Uniformes du personnel du chemin de fer de Saint-Germain et Versailles (1840), in Histoire de la locomotion terrestre : les chemins de fer, Charles Dollfus et Edgar de Geoffroy, 1935, p. 104, Collection Cité du Train
Anonyme, Uniformes du personnel du chemin de fer de Saint-Germain et Versailles (1840), in Histoire de la locomotion terrestre : les chemins de fer, Charles Dollfus et Edgar de Geoffroy, 1935, p. 104, Collection Cité du Train

Entre méfiance et fascination

Il serait faux d’affirmer que l’arrivée du chemin de fer provoque une réaction unanime chez les penseurs du XIXe siècle. À l’enchantement et l’optimisme se mêlent en effet peur, incrédulité, sarcasmes et parfois refus catégorique. Donné au Théâtre de la Porte Saint-Antoine, le vaudeville de Salvat et Henri intitulé Le Chemin de fer de Saint-Germain témoigne du discours caustique qui entoure dans un premier temps cette invention nouvelle décrite au sein de la pièce comme une simple “mode”. Dans ses Mémoires d’un touriste, Stendhal, logeant à Chalon-sur-Saône le 14 mai 1838, déplore lui-aussi la trop grande importance donnée aux productions de la “civilisation moderne” que sont “le Diorama et [l]es chemins de fer”.

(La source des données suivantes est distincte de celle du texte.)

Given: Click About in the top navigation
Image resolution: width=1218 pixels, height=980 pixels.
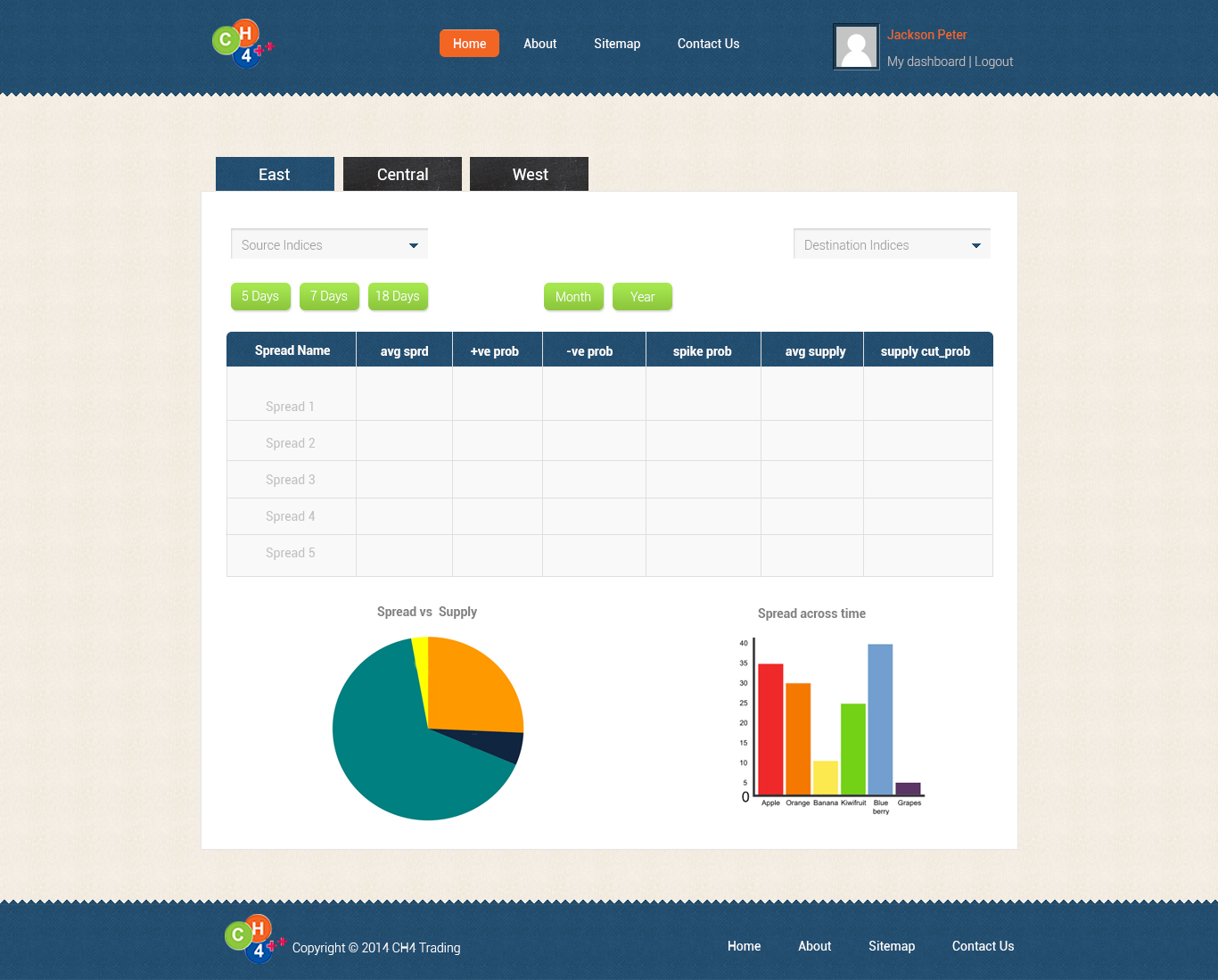Looking at the screenshot, I should click(x=539, y=43).
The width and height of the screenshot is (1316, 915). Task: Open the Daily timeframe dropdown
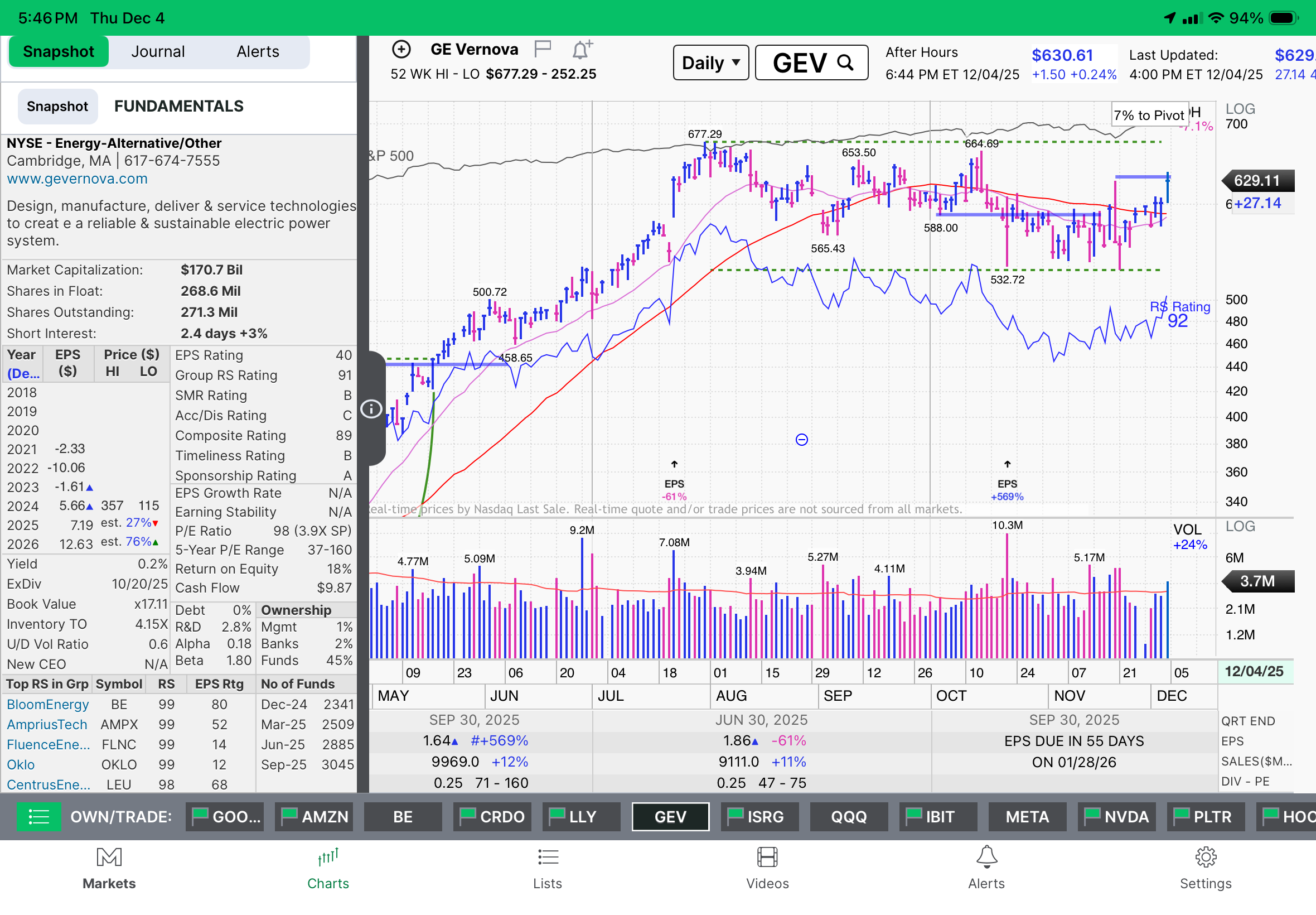pos(710,62)
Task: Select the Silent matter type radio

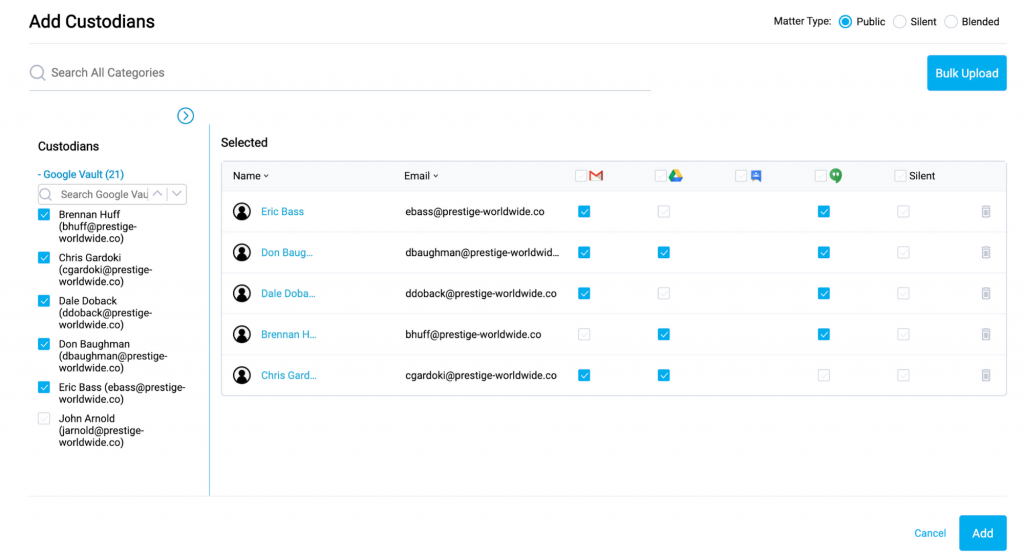Action: 900,22
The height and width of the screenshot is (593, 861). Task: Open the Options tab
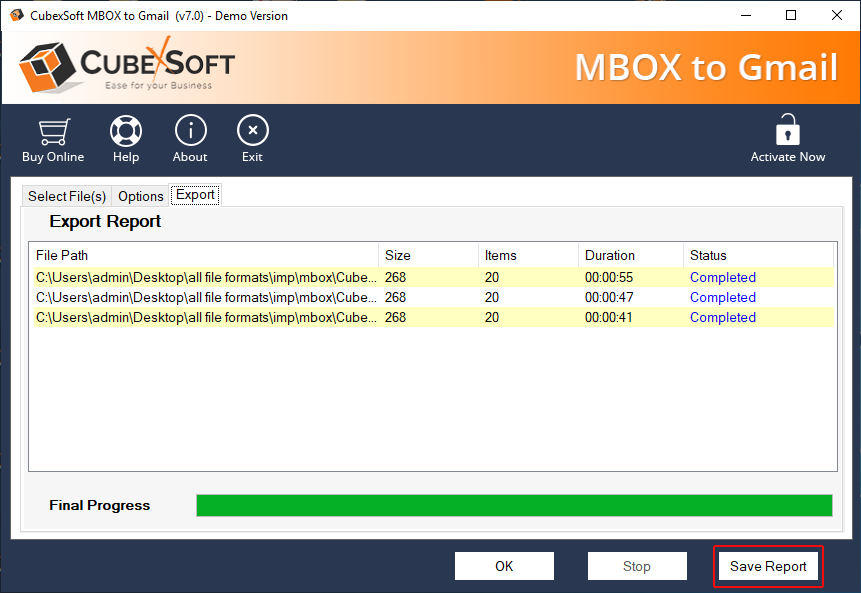[x=141, y=196]
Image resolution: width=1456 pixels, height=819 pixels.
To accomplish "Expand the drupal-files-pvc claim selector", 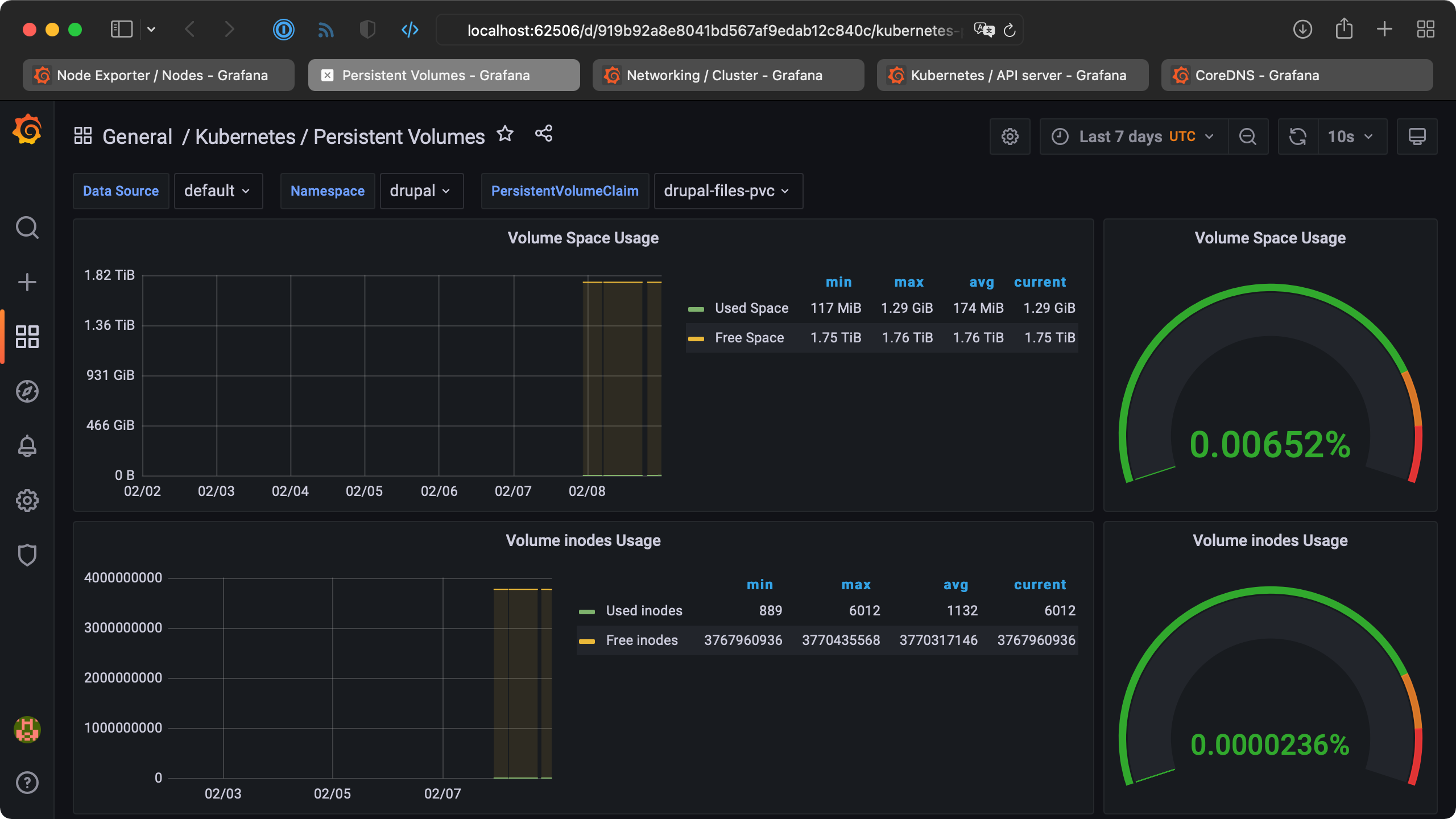I will (x=728, y=191).
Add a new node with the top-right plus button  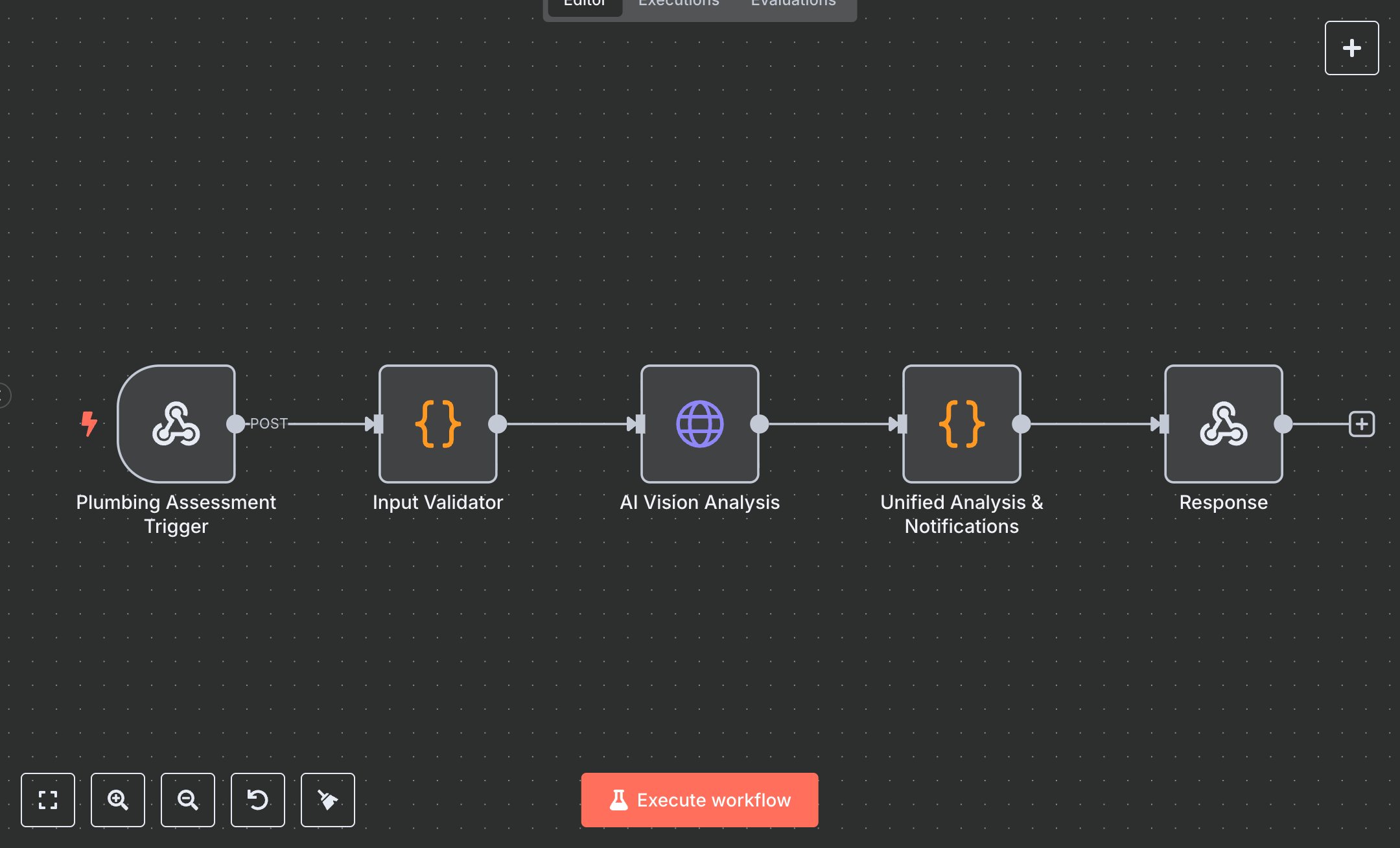[1351, 47]
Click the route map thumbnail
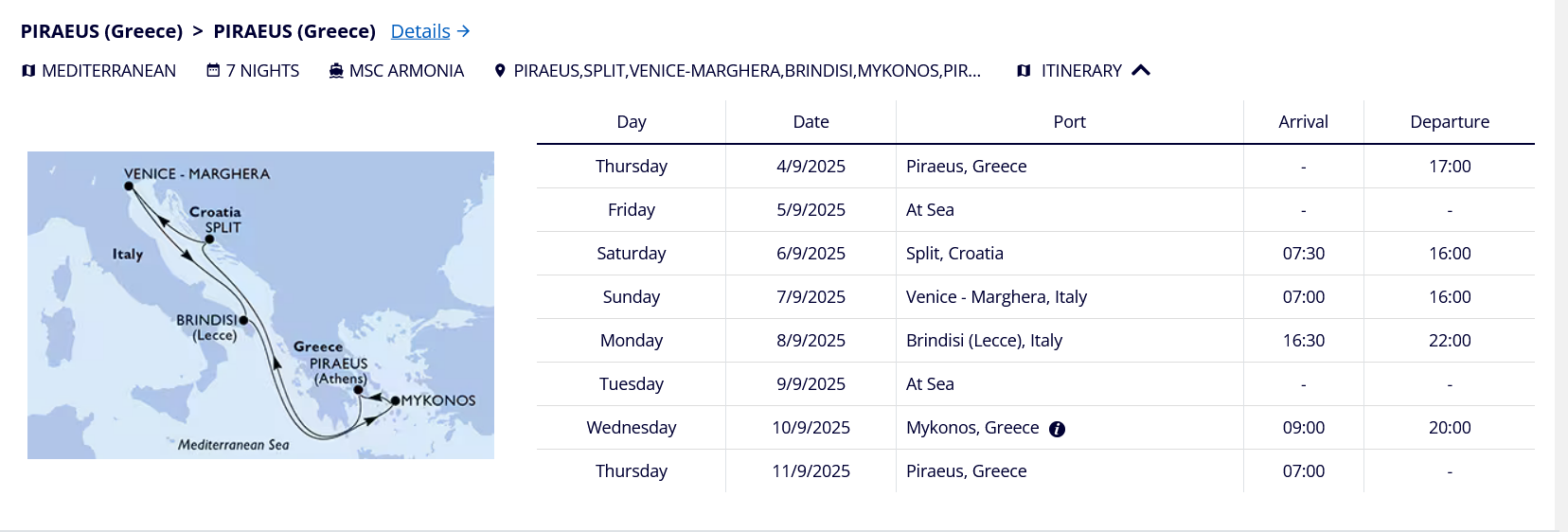 click(x=260, y=305)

Ironie de l’histoire, c’est cette même ville de Chalon qui accueillera plus d’un siècle plus tard les premiers trains préservés au titre du patrimoine en vue de la création du Musée Français du Chemin de Fer. Dès le début de l’aventure ferroviaire, le caractère historique et politique de ce mode de transport se manifeste au sein de la presse et de la littérature. Car défendre le train c’est aussi défendre un régime. C’est le cas de l’écrivain et critique Jules Janin, qui, proche du roi Louis-Philippe, n’hésite pas à souligner dans son Itinéraire du chemin de fer de Paris à Dieppe (1847) que “[l]a poésie du dix-neuvième siècle, il faut le dire, c’est la vapeur.”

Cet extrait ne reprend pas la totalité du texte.